Produced in 1971, El Pueblo Se Levanta (50 minutes) portrays the racial discrimination, deficient community services, and poor education and job opportunities faced by Puerto Rican communities in the United States. This film focuses on the community of East Harlem and is narrated by the people it portrays, capturing the compassion and militancy of the Young Lords as they implemented their own health, educational, and public assistance programs and fought back against social injustice.

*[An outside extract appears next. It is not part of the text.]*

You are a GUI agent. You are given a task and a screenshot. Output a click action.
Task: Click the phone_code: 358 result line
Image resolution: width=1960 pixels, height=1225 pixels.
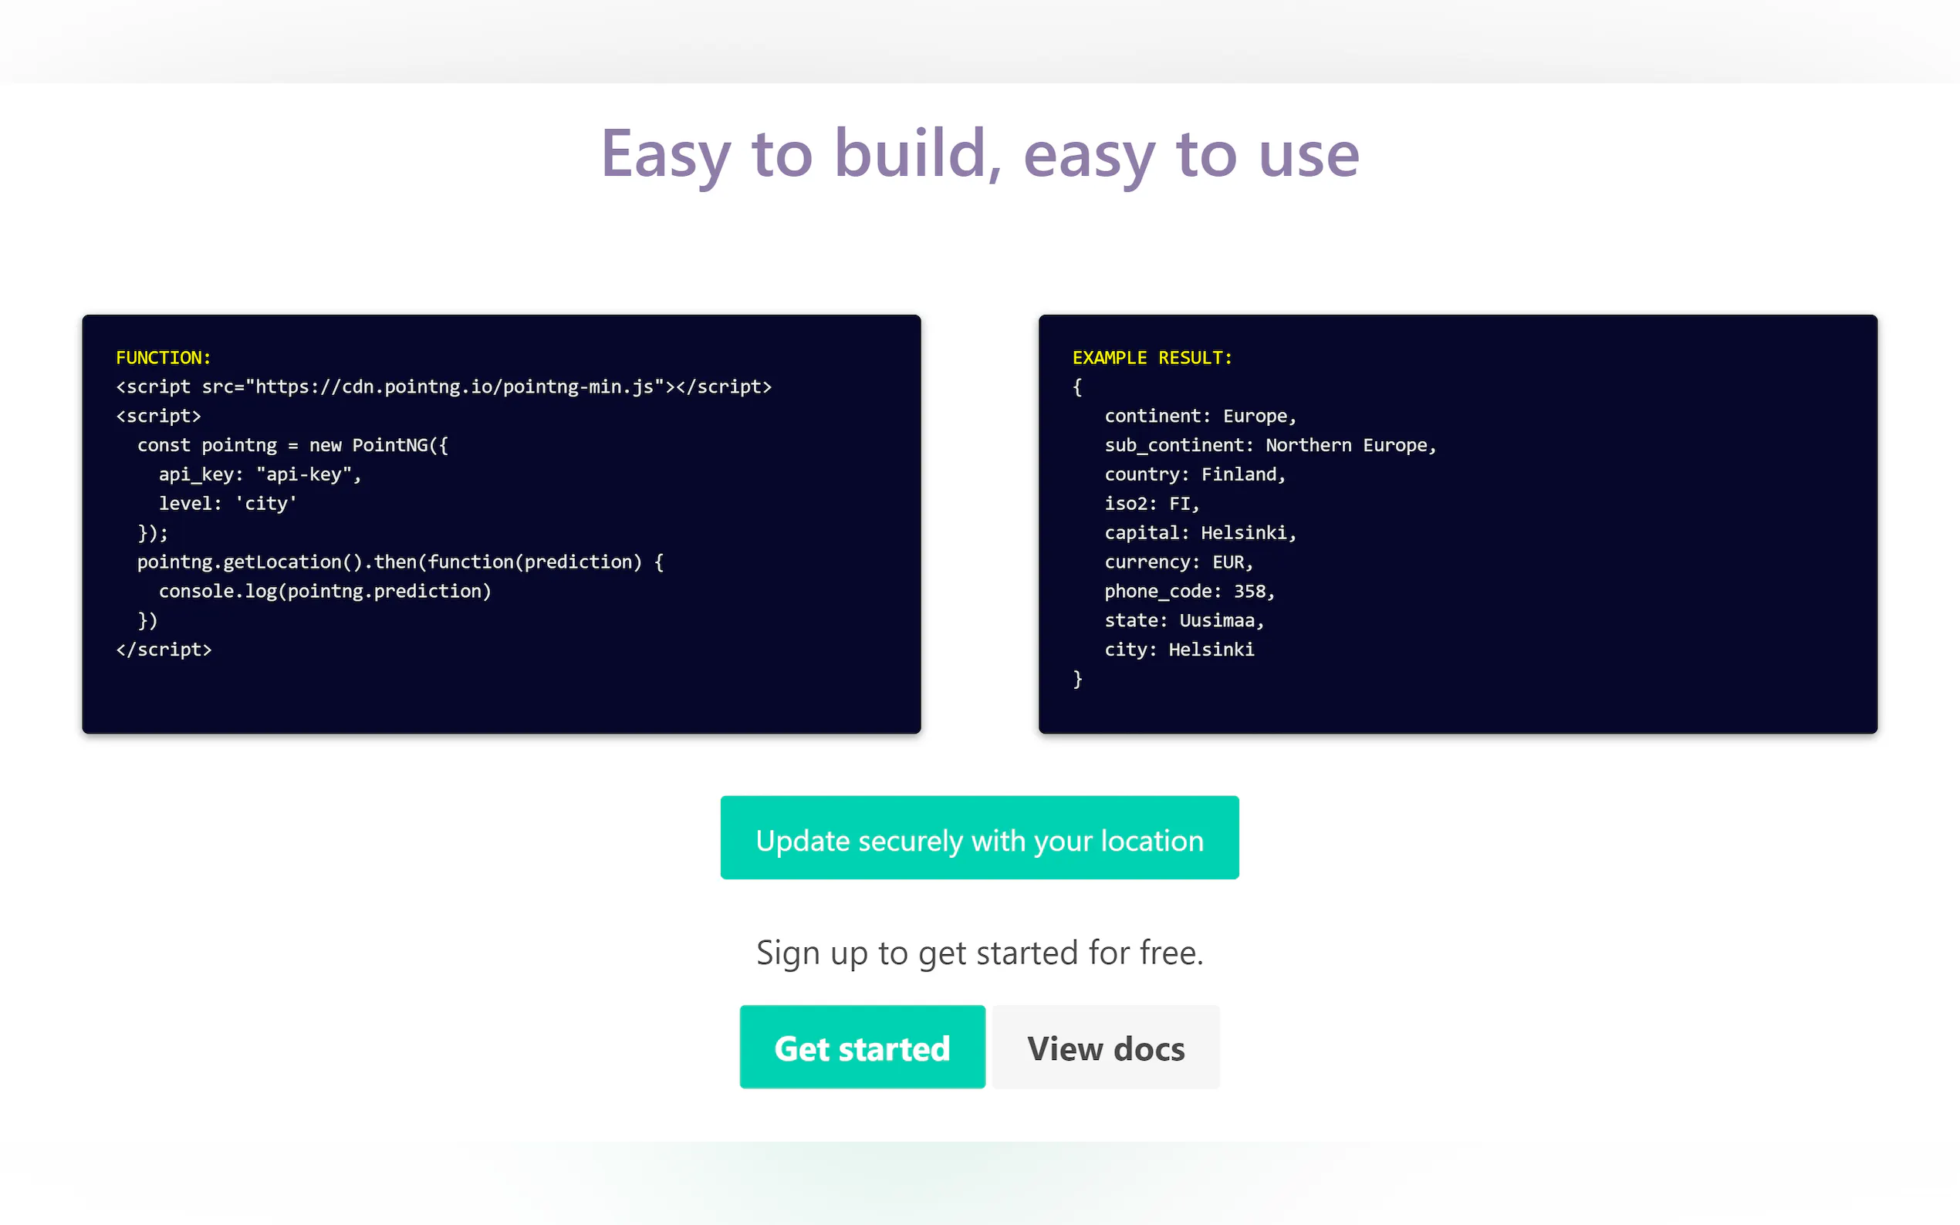(x=1189, y=591)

We will watch this film in conversation with A Luta Continua (1972) (32 minutes), which records Mozambican guerillas fighting colonialism in the liberated areas of Mozambique. Filmed by African American lawyer Robert Van Lierop in solidarity with FRELIMO, A Luta Continua gives voice to similar demands for health care, education reform, and gender equality that we hear from the Young Lords in El Pueblo Se Levanta. Together, these films provide us with a global perspective on anti-colonial struggle of the 1970s and they give voice to material we see on the walls as part of Interference Archive’s current exhibition, Finally Got the News: The Printed Legacy of the U.S. Radical Left, 1970-1979.

Left image: Robert Van Lierop, originally printed in April 1972 issue of Southern Africa: A Monthly Survey of News and Opinions. Right image: film still from El Pueblo Se Levanta, courtesy of Third World Newsreel.
This event is organized in collaboration with Third World Newsreel and is part of a project that is supported by a Humanities New York Action Grant.